Se o indicado não for Tarcísio, o caminho está pavimentado para uma “novidade” vinda do PSD. Leite acabou de deixar as hostes tucanas e é pouco à direita para o eleitor extremista que considera abandonar Bolsonaro e família pelo caminho. Resta, portanto, Ratinho Júnior. Filho do apresentador popular Ratinho, o qual detém uma rede de rádios com capilaridade Brasil afora, o governador do Paraná tem tudo para encarnar o papel de “antissistema vindo do sistema” da vez, tal como Bolsonaro o fez em 2018.

Cacique-mor do PSD, integrante do centrão por excelência e oráculo da política nacional, Gilberto Kassab já sinalizou que seu partido só não lança candidato se Tarcísio for para o páreo. Bolsonaro talvez o indique quando perceber que vale a pena ceder os anéis para não perder os dedos.

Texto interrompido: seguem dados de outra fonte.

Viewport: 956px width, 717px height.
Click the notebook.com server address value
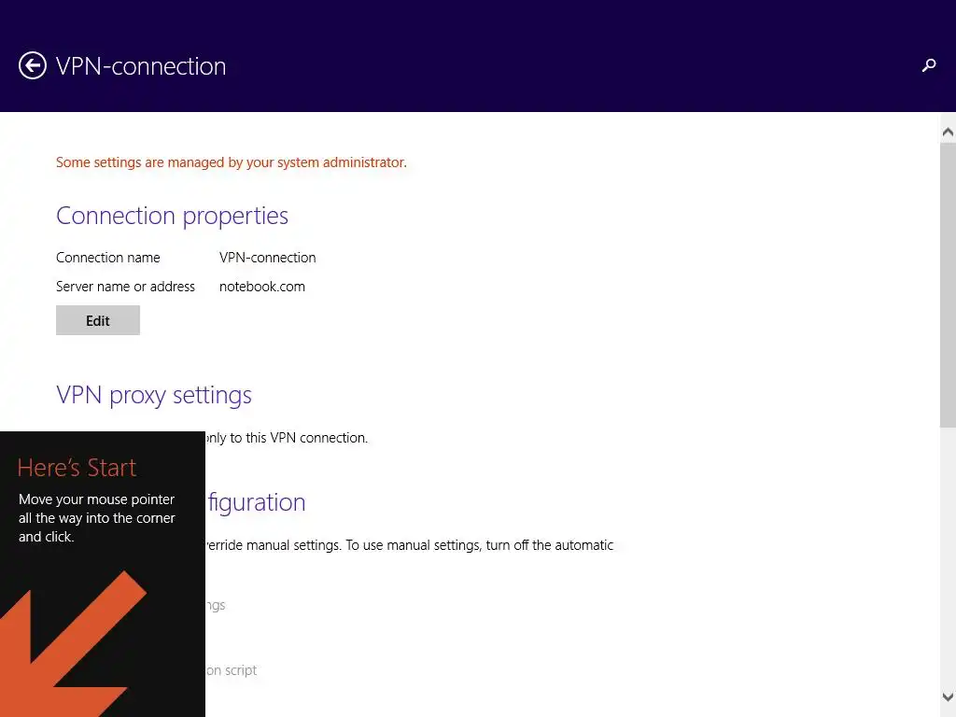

Ainda assim, a competitividade de Michelle ao Planalto e a vantagem que Tarcísio teria em São Paulo caso busque a reeleição à governador desenham um cenário em que Ratinho Júnior tem chances de ser o próximo presidente, ainda mais se Lula desistir do páreo.

Esse cenário é bastante plausível a ponto de grandes bancos já terem chamado o governador do Paraná para entender sua visão da economia. Como cidadão, gostaria de saber os planos de Ratinho Júnior para outras áreas, em particular política externa. Será que nosso “mouse” — que não é Mickey — vai querer se aproximar de Donald — não o “duck”, mas o Trump? Ou enxergaria Carlos Roberto Massa Júnior — nome de batismo de governador — um papel mais autônomo para o Brasil numa era de intensa competição geopolítica?

O caminho parece passar por uma resposta positiva à primeira pergunta, pois, como governador, Ratinho Júnior recebeu em abril passado Amy Radetsky, diretora de Política Econômica do Escritório de Assuntos Hemisféricos do Departamento de Estado, a mesma que pressionou o governo Lula a classificar facções criminosas brasileiras como grupos terroristas.

Segundo a agência de notícias do Paraná, “a principal pauta girou em torno da intenção do Governo do Paraná de estabelecer parcerias com as polícias americanas”. Como se vê, o bolsonarismo terá vida longa, ainda que com o apoio de candidatos não endossados pelo líder da extrema direita brasileira que, diferentemente de seus similares ao redor do mundo, é mais aliada de Trump que nacionalista de fato.